Only manually-managed handles (§7.4) — Vec, String, a sink argument, and the env of a closure that escapes its frame — survive a panic unfreed, because they are never auto-dropped in the first place: you free them. A panic that abandons one mid-scope leaks it exactly as forgetting its free would — no different from the manual-handle contract everywhere else. The mitigation is the same as any manual resource: hold it in the caller's frame (the : ~ by-ref-capture pattern stdlib/std/panic.nu documents), not in the scope the panic abandons.
Auto-drop only frees what it saw allocated directly. The handles below sit outside that — the model deliberately does not own them, so they are yours to release. This is the complete list; nothing else leaks.
Vec and String — single boxed handles over a heap buffer;
free with vec_free / vec_free_with / string_free. (String is { s ctl }, the same single-handle shape as Vec[u].)
creating frame — \ → … x … allocates an env block, and the compiler now reclaims it automatically whenever it provably does not escape: - an inline closure literal passed directly to a parameter the callee only ever invokes (an invoke-only parameter — a pure borrow, recorded in g_fn_invoke_only) has its env freed right after the call; - a closure bound to a : name has its env freed at scope exit (and, in a loop body, each iteration) unless it escapes — covering the : f \ … then ( hof f ) callback pattern.
An env is left for you only when the closure genuinely outlives the frame: it is returned (^ \ … / ^ f), stored into a struct field or container, captured into another closure, detached onto a thread (thread_spawn), or decomposed (recover frees its own). The signal is positive (escape sites untrack the binding; the default is to free nothing), so the reclamation is never a use-after-free — an escaped closure is the consumer's to release via the env pointer (# *u f 1), exactly like a returned Vec.
sink parameter — the callee frees it.
These are deliberate seams, not defects: the conservatism that makes auto-drop double-free-proof (§6.1) is exactly what stops it from owning them. The checker still tracks these handles' moves — a vec_freed Vec, or a sink-consumed value, cannot be used again (§2.1) — it just does not free them for you.

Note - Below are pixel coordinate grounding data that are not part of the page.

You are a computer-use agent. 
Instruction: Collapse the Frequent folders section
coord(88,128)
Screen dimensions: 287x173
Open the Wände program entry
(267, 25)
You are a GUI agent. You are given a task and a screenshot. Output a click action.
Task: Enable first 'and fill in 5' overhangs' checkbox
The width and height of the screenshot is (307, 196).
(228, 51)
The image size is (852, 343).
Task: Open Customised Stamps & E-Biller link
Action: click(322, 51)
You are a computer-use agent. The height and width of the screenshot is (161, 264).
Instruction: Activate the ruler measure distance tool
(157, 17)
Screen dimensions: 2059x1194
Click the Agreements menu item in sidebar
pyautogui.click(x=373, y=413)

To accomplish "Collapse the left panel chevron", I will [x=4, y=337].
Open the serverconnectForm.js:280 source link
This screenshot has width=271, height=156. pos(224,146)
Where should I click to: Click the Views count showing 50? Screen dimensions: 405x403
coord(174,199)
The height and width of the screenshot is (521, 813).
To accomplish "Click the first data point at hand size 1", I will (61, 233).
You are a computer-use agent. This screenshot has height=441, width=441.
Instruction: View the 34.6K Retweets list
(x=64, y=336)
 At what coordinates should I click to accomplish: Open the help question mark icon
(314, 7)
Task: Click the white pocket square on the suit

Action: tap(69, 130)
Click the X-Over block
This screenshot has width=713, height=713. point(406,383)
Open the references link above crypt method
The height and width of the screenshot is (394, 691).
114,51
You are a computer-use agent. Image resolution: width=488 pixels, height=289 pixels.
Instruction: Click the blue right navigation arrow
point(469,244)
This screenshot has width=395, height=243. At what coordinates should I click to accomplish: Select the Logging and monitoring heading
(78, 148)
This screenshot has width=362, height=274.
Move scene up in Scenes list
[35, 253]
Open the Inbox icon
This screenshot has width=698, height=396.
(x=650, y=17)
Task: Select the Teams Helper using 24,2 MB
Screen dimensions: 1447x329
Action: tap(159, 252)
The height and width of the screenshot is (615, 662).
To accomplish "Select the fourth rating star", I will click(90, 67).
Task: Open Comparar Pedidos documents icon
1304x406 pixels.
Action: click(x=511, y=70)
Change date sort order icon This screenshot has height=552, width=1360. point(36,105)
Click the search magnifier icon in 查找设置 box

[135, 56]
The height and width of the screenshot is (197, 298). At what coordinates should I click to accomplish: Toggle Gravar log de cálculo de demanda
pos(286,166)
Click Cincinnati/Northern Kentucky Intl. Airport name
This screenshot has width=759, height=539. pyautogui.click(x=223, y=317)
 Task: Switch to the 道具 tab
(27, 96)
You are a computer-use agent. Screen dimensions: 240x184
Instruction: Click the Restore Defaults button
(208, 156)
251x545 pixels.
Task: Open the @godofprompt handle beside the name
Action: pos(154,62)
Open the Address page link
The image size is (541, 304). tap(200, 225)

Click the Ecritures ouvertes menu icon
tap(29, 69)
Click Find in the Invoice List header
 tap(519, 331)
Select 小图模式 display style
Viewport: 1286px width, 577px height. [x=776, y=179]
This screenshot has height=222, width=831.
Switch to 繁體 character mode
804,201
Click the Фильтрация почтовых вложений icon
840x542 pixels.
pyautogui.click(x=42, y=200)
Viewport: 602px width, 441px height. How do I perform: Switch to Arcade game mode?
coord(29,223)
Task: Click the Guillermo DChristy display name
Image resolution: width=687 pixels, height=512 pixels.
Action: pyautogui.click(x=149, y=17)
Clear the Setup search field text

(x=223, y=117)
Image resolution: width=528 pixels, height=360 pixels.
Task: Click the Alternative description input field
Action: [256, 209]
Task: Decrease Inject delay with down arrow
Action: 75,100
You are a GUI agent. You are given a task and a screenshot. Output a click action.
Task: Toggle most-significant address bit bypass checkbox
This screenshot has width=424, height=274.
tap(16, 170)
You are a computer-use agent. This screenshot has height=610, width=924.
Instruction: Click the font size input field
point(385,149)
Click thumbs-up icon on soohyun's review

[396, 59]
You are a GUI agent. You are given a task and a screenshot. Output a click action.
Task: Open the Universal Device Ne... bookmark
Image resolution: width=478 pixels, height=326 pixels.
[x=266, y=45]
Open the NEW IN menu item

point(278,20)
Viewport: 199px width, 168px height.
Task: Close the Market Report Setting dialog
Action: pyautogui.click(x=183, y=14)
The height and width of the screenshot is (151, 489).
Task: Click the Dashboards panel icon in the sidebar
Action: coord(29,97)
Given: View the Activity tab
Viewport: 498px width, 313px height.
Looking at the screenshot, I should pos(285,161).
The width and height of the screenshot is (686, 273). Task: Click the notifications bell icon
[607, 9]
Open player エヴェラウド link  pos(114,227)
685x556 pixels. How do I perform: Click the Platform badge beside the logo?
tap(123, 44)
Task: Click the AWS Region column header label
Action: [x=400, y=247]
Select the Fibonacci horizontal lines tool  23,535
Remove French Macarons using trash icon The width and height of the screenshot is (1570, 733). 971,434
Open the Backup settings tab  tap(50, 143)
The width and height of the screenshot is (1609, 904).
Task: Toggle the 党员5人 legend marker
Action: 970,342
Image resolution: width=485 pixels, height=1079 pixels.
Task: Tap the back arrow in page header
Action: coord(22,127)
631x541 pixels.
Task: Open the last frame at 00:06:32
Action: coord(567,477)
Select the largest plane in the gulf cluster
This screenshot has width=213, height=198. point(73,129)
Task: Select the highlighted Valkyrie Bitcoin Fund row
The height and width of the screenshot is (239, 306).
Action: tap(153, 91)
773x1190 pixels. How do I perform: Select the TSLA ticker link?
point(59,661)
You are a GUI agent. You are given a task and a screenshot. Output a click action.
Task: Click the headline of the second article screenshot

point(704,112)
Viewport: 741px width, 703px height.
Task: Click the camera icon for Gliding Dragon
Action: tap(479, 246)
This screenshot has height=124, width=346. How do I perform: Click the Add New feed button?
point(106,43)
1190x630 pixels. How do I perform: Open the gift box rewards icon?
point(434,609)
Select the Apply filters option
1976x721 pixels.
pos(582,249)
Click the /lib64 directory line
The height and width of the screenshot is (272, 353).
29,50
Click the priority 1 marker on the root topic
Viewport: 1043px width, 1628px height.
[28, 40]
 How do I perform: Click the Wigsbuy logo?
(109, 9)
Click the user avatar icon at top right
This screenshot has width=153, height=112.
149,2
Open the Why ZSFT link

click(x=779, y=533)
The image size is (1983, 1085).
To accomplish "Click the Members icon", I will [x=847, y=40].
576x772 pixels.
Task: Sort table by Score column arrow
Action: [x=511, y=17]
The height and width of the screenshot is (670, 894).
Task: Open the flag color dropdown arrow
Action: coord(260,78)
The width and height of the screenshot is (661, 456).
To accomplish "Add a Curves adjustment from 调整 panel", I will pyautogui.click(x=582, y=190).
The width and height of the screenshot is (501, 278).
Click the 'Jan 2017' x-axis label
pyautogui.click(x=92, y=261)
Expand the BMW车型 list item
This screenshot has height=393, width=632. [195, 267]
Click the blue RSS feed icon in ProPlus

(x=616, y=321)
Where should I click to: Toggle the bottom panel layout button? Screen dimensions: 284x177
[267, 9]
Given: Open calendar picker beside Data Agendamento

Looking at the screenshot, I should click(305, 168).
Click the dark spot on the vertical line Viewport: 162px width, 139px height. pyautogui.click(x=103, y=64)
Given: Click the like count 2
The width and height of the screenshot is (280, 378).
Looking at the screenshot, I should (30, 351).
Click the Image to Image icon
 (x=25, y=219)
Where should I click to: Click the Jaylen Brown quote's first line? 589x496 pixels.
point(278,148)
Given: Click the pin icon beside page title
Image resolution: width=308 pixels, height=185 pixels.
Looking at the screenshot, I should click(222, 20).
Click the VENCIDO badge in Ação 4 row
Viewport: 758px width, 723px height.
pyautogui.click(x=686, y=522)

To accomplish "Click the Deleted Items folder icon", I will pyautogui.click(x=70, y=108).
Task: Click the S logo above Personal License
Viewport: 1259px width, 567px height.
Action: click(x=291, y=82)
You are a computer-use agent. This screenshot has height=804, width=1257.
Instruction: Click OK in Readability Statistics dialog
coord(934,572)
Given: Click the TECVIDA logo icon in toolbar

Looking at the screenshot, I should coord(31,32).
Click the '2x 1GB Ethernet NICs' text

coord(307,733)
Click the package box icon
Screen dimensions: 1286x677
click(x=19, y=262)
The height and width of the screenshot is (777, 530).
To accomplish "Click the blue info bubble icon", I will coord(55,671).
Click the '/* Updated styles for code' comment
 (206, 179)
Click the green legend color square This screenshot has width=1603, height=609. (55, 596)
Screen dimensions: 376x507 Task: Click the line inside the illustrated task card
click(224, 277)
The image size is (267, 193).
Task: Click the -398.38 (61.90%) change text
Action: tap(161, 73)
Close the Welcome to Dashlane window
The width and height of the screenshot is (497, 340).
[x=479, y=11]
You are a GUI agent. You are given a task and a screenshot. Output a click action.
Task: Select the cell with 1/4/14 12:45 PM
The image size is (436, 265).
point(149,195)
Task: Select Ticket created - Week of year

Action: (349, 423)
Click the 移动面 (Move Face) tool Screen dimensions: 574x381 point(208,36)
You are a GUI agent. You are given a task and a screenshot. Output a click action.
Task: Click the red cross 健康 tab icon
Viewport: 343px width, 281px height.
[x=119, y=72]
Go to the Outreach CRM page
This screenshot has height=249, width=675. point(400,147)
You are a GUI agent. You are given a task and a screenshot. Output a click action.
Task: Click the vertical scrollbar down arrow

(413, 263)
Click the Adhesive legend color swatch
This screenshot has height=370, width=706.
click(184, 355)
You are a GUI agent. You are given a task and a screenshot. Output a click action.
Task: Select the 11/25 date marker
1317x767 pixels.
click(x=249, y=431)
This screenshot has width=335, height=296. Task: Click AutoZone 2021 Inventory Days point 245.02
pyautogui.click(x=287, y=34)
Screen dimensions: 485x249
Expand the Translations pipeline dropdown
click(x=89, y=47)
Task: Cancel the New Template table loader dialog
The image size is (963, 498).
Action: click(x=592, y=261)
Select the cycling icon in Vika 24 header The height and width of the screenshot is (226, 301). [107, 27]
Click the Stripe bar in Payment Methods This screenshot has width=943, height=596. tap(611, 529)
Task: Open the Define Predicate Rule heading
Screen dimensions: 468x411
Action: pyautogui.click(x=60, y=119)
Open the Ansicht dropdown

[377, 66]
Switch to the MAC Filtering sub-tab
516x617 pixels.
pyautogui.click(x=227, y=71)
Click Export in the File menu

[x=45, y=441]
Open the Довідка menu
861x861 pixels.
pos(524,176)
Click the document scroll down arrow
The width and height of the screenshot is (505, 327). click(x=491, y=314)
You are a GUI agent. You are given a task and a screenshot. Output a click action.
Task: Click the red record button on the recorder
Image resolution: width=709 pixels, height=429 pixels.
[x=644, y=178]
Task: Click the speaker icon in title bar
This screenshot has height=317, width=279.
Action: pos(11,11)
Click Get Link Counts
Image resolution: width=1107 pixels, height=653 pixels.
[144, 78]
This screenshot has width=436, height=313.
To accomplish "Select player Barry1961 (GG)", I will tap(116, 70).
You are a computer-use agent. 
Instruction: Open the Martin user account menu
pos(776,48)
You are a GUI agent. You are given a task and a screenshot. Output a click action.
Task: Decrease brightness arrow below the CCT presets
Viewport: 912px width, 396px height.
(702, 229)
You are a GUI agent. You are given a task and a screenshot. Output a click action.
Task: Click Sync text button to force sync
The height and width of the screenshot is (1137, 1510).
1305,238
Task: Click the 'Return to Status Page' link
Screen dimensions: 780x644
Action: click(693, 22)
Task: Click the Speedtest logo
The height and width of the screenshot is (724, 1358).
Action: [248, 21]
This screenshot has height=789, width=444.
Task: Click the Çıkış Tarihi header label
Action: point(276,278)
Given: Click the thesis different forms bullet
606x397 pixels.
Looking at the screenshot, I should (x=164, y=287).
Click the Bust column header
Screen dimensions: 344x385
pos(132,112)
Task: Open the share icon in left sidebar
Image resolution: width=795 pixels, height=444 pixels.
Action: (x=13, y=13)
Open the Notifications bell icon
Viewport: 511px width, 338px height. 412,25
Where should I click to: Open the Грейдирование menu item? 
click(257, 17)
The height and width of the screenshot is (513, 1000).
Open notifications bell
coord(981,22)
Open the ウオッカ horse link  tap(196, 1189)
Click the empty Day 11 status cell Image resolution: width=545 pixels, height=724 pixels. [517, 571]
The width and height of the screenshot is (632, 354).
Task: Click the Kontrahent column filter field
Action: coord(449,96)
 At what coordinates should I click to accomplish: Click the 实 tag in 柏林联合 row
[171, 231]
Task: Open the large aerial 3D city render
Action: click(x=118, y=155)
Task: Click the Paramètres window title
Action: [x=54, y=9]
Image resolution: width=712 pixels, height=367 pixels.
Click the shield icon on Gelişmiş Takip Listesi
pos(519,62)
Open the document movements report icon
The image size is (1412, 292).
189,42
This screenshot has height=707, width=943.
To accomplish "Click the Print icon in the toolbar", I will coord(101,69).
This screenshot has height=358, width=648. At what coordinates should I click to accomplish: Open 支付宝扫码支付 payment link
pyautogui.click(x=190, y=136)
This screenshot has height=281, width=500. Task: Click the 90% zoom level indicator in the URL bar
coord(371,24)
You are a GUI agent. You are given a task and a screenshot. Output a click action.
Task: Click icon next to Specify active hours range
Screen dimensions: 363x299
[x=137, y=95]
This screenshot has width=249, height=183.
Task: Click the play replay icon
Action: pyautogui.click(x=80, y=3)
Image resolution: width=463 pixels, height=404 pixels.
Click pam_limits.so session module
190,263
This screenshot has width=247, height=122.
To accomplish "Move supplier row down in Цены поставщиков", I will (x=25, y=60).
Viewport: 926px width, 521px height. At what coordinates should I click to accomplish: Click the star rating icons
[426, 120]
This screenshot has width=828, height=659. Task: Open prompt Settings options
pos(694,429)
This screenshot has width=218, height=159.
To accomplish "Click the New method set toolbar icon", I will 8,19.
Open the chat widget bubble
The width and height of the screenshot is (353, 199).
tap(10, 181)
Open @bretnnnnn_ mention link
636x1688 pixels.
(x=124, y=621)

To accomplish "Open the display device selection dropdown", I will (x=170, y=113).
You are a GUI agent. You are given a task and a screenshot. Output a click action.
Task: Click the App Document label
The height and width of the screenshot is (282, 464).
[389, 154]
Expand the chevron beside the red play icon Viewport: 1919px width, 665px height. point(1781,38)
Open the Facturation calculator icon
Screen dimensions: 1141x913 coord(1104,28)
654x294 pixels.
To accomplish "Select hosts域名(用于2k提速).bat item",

Outside this manual-handle set, nothing leaks. The corpus-wide sanitizer gate runs with leak detection off (§6.6) — deliberately, because a leak run would flag the compiler's process-lifetime arenas and the many tests that allocate a manual handle and exit without freeing it (test brevity exercising this contract, not a defect). The no-leak guarantees are instead pinned by the leak-verification tests and tools/leakcheck (§6.6). A program that honours the contract leaks nothing.